In Germany. In the winter.

Cold

Thousands of people marched Saturday in Berlin to demand that Germany speed up its exit from coal-fired power plants, a day before the opening of a U.N. climate summit in neighboring Poland.

“Stop Coal!” is the rallying call today. “Stop nuclear power!” was yesterday. The Germans have already shut down their nuclear power industry due to an earthquake in Japan. Don’t ask.

Some of these demonstrators have clearly thought all of this through, however. That’s why they’re wearing those polar bear suits. “Somebody turn on the freakin’ heat already!” Will by the rallying cry of the future.

“The future is coal-free.”

German Of The Day: Preiserhöhung

That means price rise. For German electricity bills, in this case. Another big one on the way.
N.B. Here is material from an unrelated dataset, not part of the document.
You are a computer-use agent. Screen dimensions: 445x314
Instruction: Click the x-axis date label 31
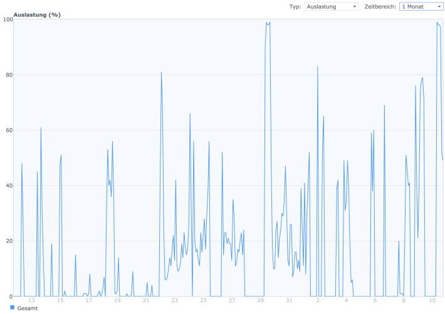pos(289,300)
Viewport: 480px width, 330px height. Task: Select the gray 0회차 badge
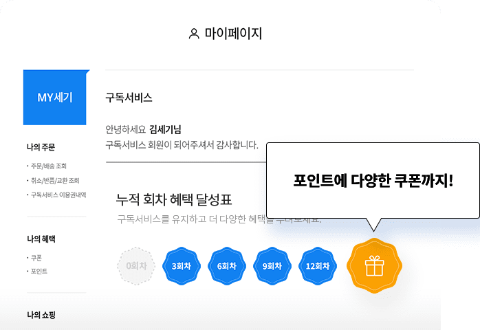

Wonder why?

Energy

Keen to drastically reduce greenhouse gas emissions and transform its energy sector, German leaders adopted a vast program called Energiewende eight years ago and the country prides itself on setting the pace for change in the European Union…

But earlier this year, officials admitted the country will not hit the 2020 goal, saying it would reach 32 percent at best (40 percent was the goal).

Greenhouse gas emissions in Germany have not decreased for the last nine years and emissions from the transportation sector have not fallen since 1990. In fact, the United States has reduced carbon emissions more than Germany, in both real and nominal terms…

The growing pains have led to higher prices, largely shouldered by residential power customers.

Between 2015 and 2017, Germany inched ahead of Denmark for the highest electricity prices for household customers (35 cents per kilowatt-hour, in U.S. currency), according to the statistical office of the European Union.

Viele deutsche Haushalte müssen im kommenden Jahr deutlich mehr für Strom bezahlen. Berechnungen von Online-Vergleichsportalen zeigen, dass die Preise in der Grundversorgung um durchschnittlich vier bis fünf Prozent steigen werden.

Irresistible Filth?

I guess that’s one thing you could call it.

Filth

As previously reported, the Germans are having big problems meeting their ambitious CO2 emissions targets these days. One of the reasons for this dirty little secret – after having turned off most of their nuclear power plants due to a tsunami in Japan (don’t ask) – is their burning need to burn dirty, filthy, dreckig brown coal, aka lignite.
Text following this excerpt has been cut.